(Interface element records)
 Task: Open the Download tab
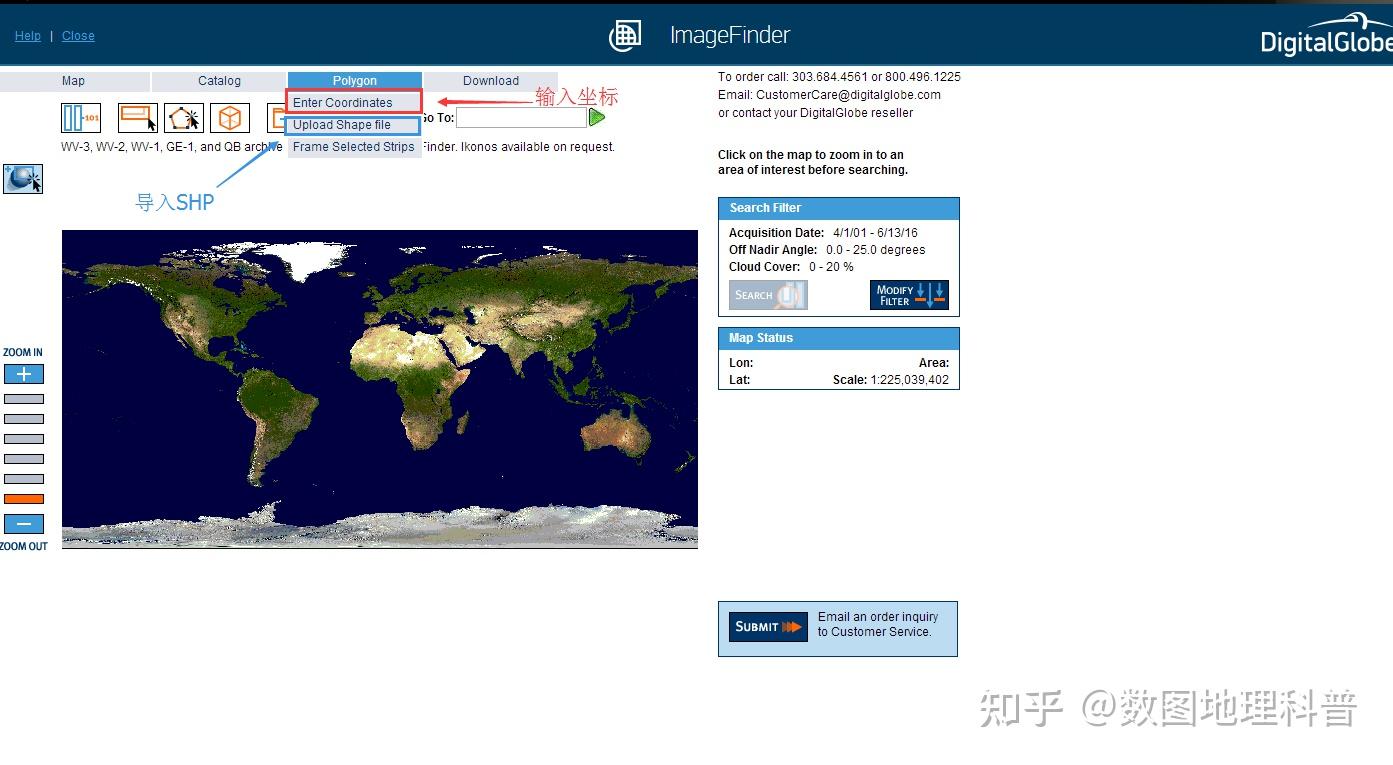click(x=490, y=80)
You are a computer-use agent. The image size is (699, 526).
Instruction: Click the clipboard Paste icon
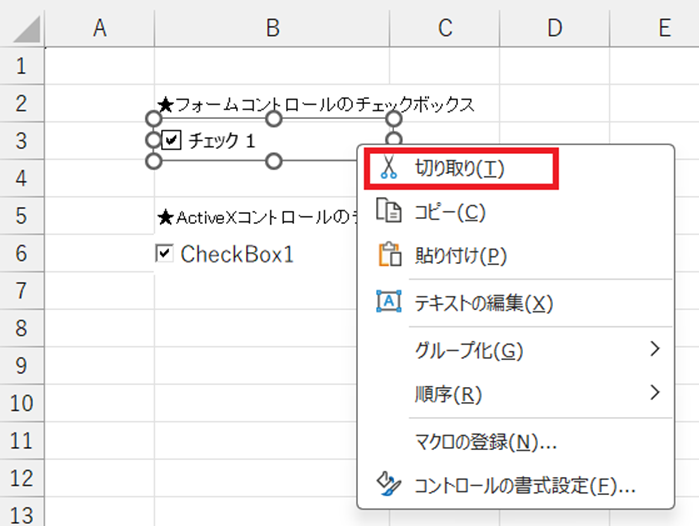point(387,256)
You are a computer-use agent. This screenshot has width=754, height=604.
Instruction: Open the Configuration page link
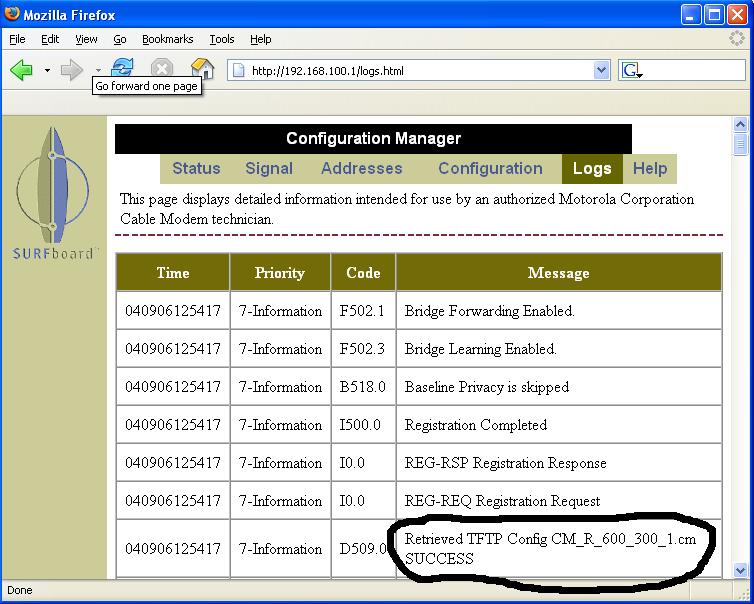(x=490, y=169)
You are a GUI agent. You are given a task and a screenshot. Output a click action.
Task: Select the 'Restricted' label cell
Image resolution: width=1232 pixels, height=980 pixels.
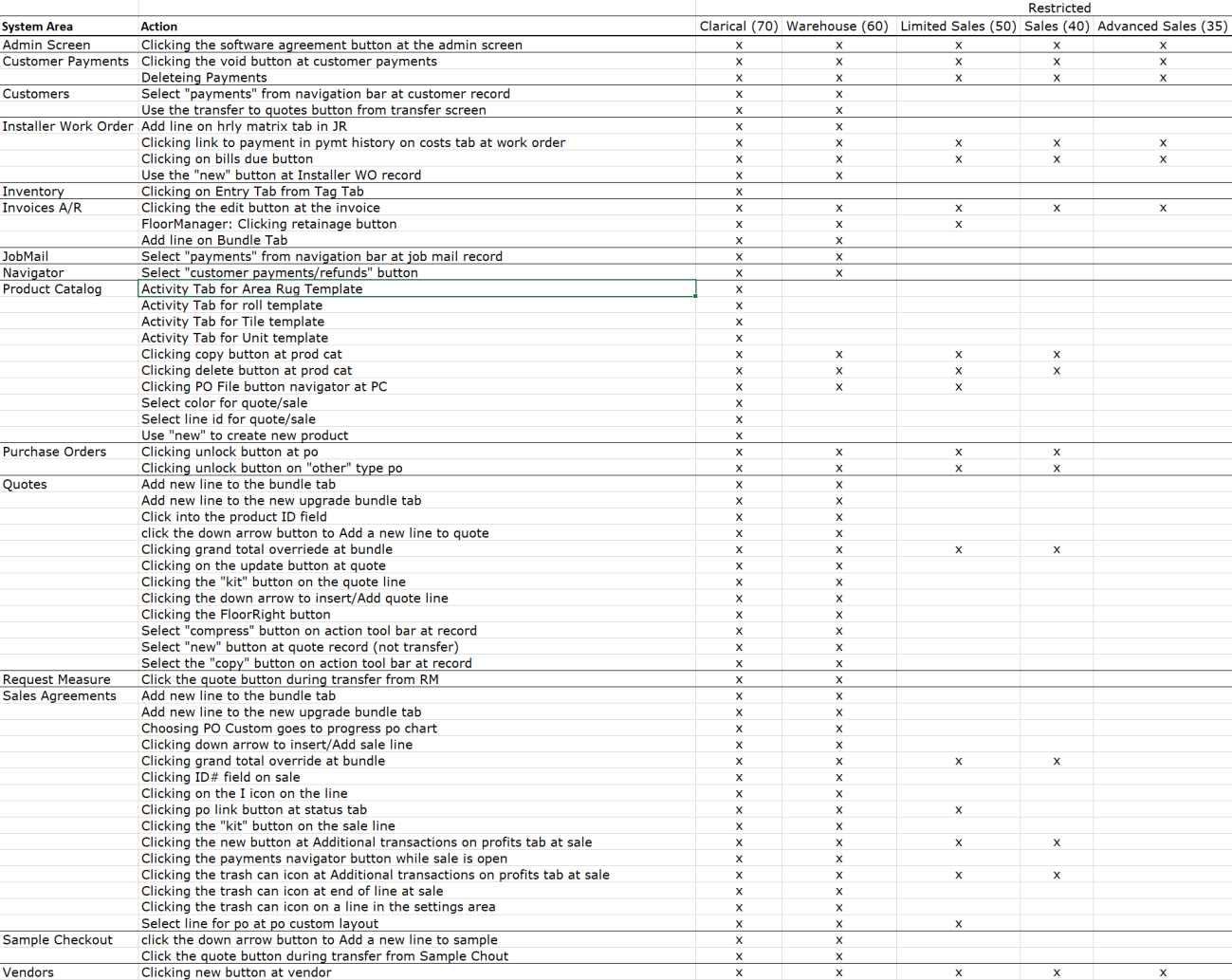[1059, 9]
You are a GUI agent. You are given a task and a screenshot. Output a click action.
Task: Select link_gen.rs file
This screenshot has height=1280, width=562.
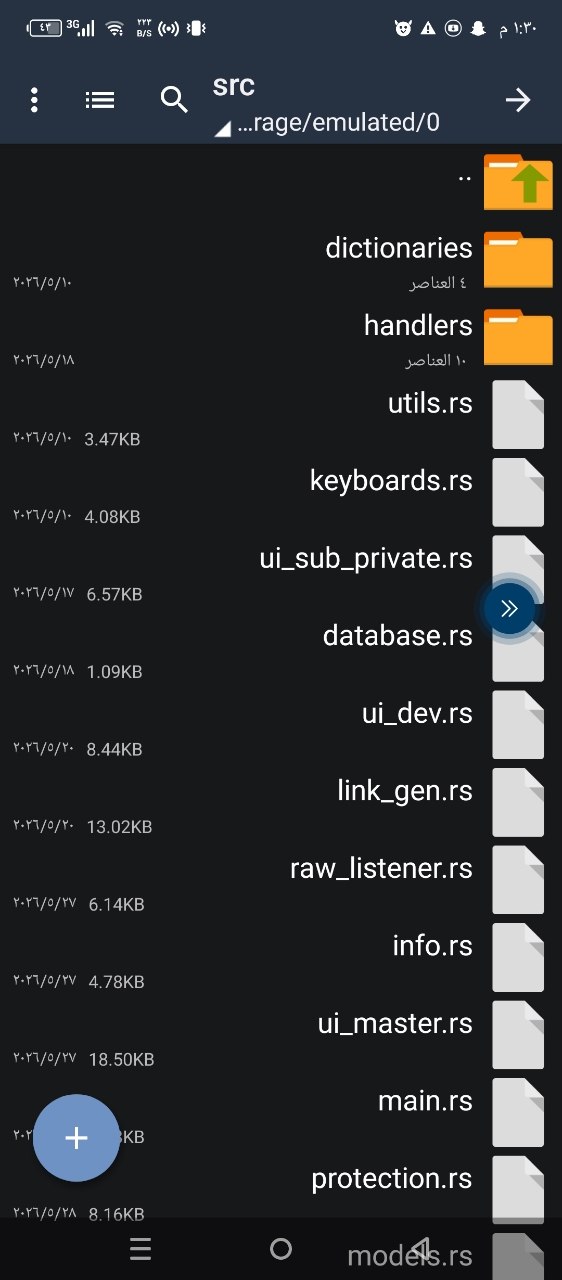(x=281, y=802)
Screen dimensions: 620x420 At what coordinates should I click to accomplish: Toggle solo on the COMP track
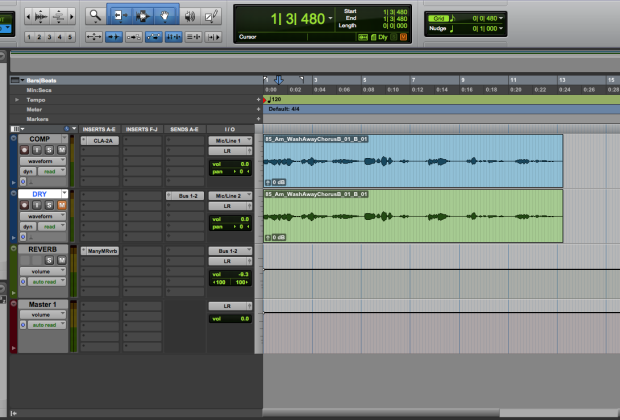coord(51,150)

§ **Given problem**: Reproduce every one of the records above word for word, omitting the pictures.

§ **Solution to the exercise**:
 Task: Open the Download tab
click(x=490, y=80)
You are a computer-use agent. The image size is (699, 526).
Instruction: Click the clipboard Paste icon
point(387,256)
You are a computer-use agent. This screenshot has width=754, height=604.
Instruction: Open the Configuration page link
(x=490, y=169)
You are a GUI agent. You are given a task and a screenshot. Output a click action.
Task: Select the 'Restricted' label cell
Image resolution: width=1232 pixels, height=980 pixels.
[1059, 9]
You are a GUI agent. You are given a task and a screenshot. Output a click action.
Task: Select link_gen.rs file
This screenshot has height=1280, width=562.
(x=281, y=802)
Screen dimensions: 620x420 At what coordinates should I click to accomplish: Toggle solo on the COMP track
coord(51,150)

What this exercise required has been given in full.